• _Document section_:
The UK Biobank, the most comprehensive health study in the UK, is opening its doors to researchers.
It has collated about 20TB (terabytes) of securely stored data, the equivalent of 30,000 CDs-worth, on 500,000 people.
The aim of the biobank is to improve the prevention, diagnosis and treatment of a wide range of conditions such as heart disease, cancer and diabetes.
England's chief medical officer, Dame Sally Davies, said the UK Biobank would be a "globally unique resource".
The biobank began recruiting participants three years ago, and was open to people aged 40 to 69.
Each answered questions on their health, lifestyle, diet, memory, work and family history.
They also had a range of measurements taken, including blood pressure, pulse rate, height, weight, body fat and lung function, and provided blood, saliva and urine samples.
'Very exciting day'
About 26,000 people with diabetes, 50,000 with joint disorders, 41,000 teetotallers and 11,000 heart attack patients are taking part.
Participants' health will be followed over many years.
It is about to undertake repeat measures of 20,000 participants from the Manchester area, and later this year it will ask participants to wear an activity monitor for one week.
It has also been overseeing a diet questionnaire, which has been filled in by 400,000 participants.
The hope is that the UK Biobank will allow scientists to investigate why some people develop particular diseases in middle age while others do not, with the hope of developing new treatments and prevention strategies.
It will be open to researchers from the UK and abroad, who will be able to use the - anonymised - data in their work.
Professor Sir Rory Collins, principal investigator at the biobank, said: "This is without doubt a very exciting day for medical research, not just in the UK but around the world.
"We are grateful to participants for their trust and support so far. But they have not joined the project to see it remain idle; we all want to see the resource used extensively to bring about benefits to health and wellbeing."
Prof Dame Sally Davies, chief medical officer and chief scientific adviser at the Department of Health, said: "UK Biobank is a globally unique resource which places the UK at the forefront of the quest to understand why some people develop life-threatening diseases or debilitating conditions.
"It has huge potential for future generations and will help us understand how our children and our children's children can live longer, healthier lives."
The biobank is funded by the Wellcome Trust, Medical Research Council, Department of Health, Scottish Government, Welsh Government and the British Heart Foundation.

• _Dataset entries_:
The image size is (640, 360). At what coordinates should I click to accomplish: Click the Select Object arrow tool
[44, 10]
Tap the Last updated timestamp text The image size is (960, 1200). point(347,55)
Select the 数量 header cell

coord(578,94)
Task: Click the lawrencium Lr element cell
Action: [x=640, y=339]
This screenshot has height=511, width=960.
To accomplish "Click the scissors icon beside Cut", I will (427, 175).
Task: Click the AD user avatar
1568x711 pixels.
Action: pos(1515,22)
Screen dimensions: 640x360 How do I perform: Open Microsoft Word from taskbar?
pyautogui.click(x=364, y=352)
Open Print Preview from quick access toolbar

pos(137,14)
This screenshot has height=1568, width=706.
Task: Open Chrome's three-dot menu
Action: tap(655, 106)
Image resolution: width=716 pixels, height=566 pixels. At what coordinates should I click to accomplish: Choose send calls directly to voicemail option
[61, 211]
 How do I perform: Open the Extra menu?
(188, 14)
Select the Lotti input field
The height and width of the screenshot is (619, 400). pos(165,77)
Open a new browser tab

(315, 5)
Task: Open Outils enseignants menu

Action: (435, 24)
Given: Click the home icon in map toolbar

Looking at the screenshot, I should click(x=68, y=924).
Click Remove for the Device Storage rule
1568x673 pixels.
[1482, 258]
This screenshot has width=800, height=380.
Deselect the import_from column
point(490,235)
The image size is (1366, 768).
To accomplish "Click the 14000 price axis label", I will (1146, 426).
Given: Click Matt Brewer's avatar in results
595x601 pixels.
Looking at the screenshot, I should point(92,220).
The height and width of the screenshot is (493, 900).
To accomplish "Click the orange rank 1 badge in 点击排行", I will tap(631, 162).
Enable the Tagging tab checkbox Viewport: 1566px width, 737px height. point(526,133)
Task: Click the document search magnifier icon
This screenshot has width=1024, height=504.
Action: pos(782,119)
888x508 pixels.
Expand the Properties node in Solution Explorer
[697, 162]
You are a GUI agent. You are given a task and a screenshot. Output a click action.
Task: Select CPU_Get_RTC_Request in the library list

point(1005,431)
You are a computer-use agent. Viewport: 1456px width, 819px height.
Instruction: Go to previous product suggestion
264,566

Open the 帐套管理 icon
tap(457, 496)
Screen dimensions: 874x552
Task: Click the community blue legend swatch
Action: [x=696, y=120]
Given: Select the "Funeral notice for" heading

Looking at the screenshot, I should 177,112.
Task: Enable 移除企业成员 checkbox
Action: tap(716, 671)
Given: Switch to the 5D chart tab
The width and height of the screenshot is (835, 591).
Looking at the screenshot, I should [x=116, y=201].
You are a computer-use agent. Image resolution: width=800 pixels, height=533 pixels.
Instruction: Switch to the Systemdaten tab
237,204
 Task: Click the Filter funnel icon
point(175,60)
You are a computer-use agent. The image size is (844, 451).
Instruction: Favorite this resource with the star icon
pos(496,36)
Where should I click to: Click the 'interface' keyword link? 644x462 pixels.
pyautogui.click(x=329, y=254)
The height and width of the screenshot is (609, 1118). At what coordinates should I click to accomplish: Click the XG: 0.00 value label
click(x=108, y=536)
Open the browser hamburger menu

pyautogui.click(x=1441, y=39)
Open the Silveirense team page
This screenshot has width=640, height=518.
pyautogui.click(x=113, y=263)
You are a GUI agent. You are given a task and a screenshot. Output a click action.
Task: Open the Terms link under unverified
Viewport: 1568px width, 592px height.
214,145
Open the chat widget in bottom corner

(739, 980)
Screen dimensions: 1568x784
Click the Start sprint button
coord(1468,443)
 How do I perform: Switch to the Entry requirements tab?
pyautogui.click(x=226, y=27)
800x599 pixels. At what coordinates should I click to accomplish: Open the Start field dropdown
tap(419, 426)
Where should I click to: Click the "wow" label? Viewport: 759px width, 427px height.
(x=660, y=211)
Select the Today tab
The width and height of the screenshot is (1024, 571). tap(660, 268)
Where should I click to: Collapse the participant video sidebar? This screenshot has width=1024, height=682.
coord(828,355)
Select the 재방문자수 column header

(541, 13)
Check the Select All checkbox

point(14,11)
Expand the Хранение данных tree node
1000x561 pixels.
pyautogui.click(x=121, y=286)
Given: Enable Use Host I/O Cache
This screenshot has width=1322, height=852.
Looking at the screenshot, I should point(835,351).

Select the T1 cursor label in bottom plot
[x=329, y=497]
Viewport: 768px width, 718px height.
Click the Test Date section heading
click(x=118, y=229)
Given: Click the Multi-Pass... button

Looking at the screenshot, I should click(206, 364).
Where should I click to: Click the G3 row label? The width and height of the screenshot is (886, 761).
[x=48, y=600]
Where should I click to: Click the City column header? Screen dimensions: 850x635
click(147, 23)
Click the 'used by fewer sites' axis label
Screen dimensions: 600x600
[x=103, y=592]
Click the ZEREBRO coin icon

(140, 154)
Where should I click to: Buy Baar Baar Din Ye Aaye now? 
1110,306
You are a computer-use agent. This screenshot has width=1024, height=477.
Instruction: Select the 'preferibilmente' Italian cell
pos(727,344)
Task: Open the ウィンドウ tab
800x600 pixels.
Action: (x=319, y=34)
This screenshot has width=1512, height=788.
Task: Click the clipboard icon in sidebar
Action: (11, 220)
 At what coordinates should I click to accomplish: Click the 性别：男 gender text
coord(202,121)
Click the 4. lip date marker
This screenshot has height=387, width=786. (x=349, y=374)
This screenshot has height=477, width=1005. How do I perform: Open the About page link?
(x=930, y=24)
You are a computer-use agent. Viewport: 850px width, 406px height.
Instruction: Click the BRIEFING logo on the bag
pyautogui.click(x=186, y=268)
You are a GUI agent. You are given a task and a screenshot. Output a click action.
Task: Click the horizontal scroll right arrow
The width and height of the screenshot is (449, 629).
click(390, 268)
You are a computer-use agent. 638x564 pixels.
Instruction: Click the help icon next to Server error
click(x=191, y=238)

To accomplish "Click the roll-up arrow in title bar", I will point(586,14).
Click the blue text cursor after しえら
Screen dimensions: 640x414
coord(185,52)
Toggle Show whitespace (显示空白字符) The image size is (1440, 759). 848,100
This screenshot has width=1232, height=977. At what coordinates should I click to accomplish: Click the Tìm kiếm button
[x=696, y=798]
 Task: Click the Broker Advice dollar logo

• _Directions for this task_:
According to the article about the UK Biobank, what ages were people who could join the study? The listing has no connection to the article about the UK Biobank.

• _Answer area_:
People aged 40 to 69 could join.